Rural hospitals had the lowest incidence of most hospital-reported, potential safety-related events but the highest incidence of anesthesia reactions and complications, accidental puncture or laceration, postoperative hip fracture and abdominopelvic wound dehiscence, and birth trauma. Urban teaching hospitals had the highest incidence of most events but the lowest incidence of anesthesia reactions and complications, postoperative hip fracture, and birth trauma. Similarly, large hospitals had the highest incidence of most events but low incidence of anesthesia reactions and complications, postoperative hip fracture and respiratory failure, and abdominopelvic wound dehiscence.21

   Discussion
 Top
 Study Methods
 Results
 Discussion
 NOTES
 
There are several approaches to profiling inpatient safety. One approach involves reviewing medical records or querying physicians and other health care providers (through confidential reporting systems) to find serious errors and then looking forward in time to ascertain relevant outcomes.22 A related approach is to ascertain errors as they occur through ethnographic observation of health care teams.23 The other general approach is to identify adverse outcomes that are often preventable and then to look backward to ascertain how and why they occurred. This approach was used successfully in the Harvard Medical Practice Study and follow-up studies in Utah and Colorado, but the screening criteria in those studies necessitated nurse review of every record.24 By contrast, the AHRQ PSIs screen hospitalizations based only on computerized data that are collected by nearly all U.S. hospitals and are widely available for public use. The key advantages of this method are its low cost, unobtrusiveness, and universality. Using these data to monitor patient safety requires no additional effort by health professionals. The ultimate usefulness of these screening indicators, however, will result from selective review of flagged records and other efforts to identify and improve systems that contribute to the occurrence of safety-related events.

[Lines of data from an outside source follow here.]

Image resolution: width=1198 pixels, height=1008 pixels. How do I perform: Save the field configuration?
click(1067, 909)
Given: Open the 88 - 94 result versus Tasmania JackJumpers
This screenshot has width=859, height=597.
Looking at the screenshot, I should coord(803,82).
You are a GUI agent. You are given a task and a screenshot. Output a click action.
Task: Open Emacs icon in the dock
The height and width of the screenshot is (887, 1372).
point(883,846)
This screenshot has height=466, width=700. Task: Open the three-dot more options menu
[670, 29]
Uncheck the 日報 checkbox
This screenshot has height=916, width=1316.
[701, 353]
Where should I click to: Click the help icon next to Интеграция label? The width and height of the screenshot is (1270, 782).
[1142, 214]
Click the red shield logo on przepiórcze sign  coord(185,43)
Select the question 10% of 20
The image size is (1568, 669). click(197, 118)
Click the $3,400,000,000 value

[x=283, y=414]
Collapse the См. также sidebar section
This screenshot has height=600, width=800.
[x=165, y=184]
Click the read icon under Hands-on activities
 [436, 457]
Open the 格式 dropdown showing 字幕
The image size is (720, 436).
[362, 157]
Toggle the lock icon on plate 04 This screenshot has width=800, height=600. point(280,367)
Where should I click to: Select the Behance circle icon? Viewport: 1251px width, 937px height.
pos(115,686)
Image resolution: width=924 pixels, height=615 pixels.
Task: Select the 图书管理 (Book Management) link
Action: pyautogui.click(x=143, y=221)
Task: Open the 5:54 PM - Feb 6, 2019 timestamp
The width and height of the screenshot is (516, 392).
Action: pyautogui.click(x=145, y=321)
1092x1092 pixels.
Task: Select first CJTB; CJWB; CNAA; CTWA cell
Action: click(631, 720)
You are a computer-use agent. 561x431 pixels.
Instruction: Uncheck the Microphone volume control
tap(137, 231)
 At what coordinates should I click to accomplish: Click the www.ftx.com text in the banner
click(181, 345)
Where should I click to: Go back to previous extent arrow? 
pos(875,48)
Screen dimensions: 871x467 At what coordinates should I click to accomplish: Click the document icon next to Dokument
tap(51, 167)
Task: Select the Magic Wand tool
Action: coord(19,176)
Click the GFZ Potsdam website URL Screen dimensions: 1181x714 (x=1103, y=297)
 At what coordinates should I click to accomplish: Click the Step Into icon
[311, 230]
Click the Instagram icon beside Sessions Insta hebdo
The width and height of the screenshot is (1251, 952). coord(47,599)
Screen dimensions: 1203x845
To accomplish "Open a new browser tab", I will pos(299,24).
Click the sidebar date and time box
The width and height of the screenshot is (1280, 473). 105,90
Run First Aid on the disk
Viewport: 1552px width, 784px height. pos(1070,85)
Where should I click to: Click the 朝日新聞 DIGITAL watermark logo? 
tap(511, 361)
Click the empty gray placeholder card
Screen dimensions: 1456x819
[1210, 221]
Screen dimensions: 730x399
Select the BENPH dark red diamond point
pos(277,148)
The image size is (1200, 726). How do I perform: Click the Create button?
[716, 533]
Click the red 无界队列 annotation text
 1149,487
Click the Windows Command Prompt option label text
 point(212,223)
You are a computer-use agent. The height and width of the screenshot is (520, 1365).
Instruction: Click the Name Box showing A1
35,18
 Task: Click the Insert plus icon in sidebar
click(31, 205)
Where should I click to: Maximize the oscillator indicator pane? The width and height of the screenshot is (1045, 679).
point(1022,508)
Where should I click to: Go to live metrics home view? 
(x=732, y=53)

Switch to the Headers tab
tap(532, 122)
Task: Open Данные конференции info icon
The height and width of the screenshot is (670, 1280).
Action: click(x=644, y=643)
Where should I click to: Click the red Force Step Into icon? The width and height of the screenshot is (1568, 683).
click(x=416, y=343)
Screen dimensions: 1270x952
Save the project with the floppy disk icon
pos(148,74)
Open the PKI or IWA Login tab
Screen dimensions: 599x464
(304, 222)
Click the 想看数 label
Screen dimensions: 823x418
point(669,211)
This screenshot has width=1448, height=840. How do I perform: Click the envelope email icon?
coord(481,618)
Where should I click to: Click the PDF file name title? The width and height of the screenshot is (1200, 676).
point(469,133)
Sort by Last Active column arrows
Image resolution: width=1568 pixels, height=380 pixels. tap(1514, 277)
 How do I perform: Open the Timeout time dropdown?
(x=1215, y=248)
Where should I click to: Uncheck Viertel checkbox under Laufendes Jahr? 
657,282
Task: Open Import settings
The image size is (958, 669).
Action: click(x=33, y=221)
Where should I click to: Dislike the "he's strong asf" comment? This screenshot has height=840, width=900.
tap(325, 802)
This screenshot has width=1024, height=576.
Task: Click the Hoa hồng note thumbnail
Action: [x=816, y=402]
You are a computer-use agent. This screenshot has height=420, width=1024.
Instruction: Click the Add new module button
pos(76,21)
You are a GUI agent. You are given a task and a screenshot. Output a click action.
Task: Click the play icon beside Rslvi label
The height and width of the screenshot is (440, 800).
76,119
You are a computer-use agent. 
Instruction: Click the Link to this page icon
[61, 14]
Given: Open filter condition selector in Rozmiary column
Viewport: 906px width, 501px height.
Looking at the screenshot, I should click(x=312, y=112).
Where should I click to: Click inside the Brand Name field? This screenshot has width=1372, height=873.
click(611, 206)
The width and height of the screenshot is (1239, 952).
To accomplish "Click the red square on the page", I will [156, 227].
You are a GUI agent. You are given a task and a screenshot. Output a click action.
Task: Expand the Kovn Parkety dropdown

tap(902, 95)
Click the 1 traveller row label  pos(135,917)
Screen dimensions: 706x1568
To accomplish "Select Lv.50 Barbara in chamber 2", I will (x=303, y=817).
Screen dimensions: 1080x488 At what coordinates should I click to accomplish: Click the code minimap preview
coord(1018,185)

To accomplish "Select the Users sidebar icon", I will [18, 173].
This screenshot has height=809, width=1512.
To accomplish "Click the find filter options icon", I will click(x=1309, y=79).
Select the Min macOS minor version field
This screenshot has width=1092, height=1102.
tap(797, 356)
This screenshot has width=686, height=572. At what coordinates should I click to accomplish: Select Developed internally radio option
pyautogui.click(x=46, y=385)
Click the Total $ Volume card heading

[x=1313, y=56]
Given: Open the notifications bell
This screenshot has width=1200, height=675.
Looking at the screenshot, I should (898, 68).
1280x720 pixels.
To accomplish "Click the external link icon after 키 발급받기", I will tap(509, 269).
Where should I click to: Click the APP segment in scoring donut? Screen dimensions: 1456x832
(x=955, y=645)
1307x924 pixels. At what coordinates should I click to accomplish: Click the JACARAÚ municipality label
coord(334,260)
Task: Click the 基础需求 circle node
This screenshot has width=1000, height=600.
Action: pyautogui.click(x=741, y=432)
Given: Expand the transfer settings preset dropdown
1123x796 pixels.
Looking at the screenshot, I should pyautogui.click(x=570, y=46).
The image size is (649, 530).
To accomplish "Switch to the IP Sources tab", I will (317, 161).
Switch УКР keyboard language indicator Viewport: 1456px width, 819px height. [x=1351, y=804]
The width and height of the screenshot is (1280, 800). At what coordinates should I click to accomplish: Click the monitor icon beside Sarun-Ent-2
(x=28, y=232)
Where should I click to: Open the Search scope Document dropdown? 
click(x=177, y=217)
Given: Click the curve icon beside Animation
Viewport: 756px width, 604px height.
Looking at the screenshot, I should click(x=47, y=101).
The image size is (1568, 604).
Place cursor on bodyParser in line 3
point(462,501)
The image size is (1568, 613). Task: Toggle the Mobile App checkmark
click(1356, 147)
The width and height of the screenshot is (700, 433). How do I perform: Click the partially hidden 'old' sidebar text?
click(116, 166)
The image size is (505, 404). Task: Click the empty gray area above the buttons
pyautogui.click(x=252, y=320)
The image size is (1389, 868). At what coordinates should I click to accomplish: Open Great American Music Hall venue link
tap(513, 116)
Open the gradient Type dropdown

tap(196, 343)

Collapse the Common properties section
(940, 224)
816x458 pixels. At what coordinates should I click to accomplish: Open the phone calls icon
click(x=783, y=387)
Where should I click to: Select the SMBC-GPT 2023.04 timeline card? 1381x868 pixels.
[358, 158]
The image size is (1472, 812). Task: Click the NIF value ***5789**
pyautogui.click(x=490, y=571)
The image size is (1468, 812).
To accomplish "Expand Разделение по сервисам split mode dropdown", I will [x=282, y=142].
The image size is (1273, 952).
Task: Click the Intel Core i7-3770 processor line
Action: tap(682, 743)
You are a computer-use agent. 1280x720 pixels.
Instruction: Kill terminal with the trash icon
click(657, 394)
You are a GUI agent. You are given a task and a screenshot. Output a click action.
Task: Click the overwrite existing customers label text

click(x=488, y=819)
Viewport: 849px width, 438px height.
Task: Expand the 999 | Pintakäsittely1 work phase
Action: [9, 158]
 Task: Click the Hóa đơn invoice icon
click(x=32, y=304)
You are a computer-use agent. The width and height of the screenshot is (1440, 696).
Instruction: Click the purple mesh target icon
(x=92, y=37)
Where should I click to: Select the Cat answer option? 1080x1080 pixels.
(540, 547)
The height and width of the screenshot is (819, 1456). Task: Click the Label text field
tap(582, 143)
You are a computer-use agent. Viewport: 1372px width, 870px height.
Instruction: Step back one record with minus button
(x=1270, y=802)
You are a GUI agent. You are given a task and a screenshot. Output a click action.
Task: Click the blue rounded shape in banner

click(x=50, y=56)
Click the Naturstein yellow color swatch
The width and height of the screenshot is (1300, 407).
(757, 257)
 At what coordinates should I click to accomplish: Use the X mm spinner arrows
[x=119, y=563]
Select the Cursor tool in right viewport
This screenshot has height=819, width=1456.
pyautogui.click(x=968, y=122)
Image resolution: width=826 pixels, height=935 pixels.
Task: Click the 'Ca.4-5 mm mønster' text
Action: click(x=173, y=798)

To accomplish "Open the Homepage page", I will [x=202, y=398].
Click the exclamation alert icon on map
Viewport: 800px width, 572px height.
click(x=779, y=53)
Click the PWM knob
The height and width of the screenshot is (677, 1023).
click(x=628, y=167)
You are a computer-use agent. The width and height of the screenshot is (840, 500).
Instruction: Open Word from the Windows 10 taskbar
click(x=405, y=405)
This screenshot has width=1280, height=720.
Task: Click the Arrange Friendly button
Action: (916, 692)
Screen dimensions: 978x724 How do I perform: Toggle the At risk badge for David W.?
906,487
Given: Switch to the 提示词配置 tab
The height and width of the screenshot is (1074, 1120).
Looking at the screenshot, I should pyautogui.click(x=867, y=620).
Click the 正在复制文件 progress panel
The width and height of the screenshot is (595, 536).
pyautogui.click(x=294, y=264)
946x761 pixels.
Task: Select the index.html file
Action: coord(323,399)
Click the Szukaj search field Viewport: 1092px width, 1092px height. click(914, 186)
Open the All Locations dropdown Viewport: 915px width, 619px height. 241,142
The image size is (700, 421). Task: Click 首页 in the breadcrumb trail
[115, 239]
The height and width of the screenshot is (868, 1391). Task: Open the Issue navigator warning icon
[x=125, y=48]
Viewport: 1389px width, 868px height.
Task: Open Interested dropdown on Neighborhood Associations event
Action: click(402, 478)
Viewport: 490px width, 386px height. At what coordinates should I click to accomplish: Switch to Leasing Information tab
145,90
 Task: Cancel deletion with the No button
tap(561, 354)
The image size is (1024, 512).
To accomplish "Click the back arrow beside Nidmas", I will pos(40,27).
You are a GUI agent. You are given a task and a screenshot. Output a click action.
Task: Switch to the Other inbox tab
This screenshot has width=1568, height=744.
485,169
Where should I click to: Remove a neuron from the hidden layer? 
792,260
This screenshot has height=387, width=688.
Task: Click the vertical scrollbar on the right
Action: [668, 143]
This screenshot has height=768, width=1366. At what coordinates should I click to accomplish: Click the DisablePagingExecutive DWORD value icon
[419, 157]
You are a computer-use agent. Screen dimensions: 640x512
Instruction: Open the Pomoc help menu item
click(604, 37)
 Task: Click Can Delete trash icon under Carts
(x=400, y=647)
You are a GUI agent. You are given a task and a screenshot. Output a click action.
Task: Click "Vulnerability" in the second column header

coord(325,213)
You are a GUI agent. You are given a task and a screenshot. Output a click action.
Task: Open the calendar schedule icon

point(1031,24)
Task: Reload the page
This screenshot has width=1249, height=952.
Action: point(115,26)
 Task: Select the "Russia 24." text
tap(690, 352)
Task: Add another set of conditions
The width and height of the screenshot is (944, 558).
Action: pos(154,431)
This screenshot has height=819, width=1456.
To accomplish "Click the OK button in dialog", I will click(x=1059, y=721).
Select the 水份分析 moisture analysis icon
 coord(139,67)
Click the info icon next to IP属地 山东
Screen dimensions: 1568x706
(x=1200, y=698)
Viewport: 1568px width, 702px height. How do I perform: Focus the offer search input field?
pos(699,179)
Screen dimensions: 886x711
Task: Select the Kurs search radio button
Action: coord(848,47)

Of course, this event-based approach to identifying patient safety problems has several notable limitations. First, we can only find events for which there are corresponding ICD-9-CM codes. For example, no specific codes exist for iatrogenic injuries to nerves or urinary tract structures. Furthermore, our ascertainment of adverse events depends on the quality and completeness of coding. Although the principal diagnosis is generally well coded in administrative data, comorbidities and complications are often underreported.25 ICD-9-CM coding guidelines actually preclude reporting complications that seem "integral to the disease process" or lack physician documentation indicating "their clinical significance."26 Most important, the mere occurrence of a complication provides no information about its severity, timing, etiology, or preventability. Some events captured by the PSI logic may have been present at admission or may reflect the unalterable natural history of an illness. The former problem may be remedied by requiring hospitals to report whether each diagnosis was present at admission, as California and New York already do. We have limited data from prior studies on how often these events are related to errors in diagnosis or management.27 Although our expert panels agreed that all of these PSIs are useful, there was some disagreement about the extent to which they result from negligence or medical error.

We generally emphasized specificity over sensitivity in designing these PSIs, by excluding subsets of patients for whom a complication seemed less likely to be preventable. As a result, several PSIs are limited to elective-surgery patients, even though these events occur as frequently or more so after emergency surgery. By restricting the eligible population, we sacrificed generalizability to the entire population of hospitalized patients. Compared with other screening methods based on billing data, which include broad criteria such as death, readmission, transfer to a special care unit or to another hospital, return to the operating room, cardiac arrest, and prolonged length-of-stay, the AHRQ PSIs seem likely to capture fewer preventable adverse events, but also fewer false positives.28

Our results illustrate how the AHRQ PSIs may be used to improve our understanding of the epidemiology of patient safety. It is reassuring that the incidence of most PSIs has fallen since 1995, with the notable exception of postoperative medical complications, decubitus ulcer, and infection due to medical care. Although the number of states included in the NIS increased from nineteen in 1995–96 to twenty-eight in 2000, this change seems unlikely to have selectively affected certain PSIs. The increased incidence of postoperative medical complications probably reflects better documentation and coding, or the impact of shorter stays, increased acuity, nurse staffing shortages, and other stresses facing hospitals.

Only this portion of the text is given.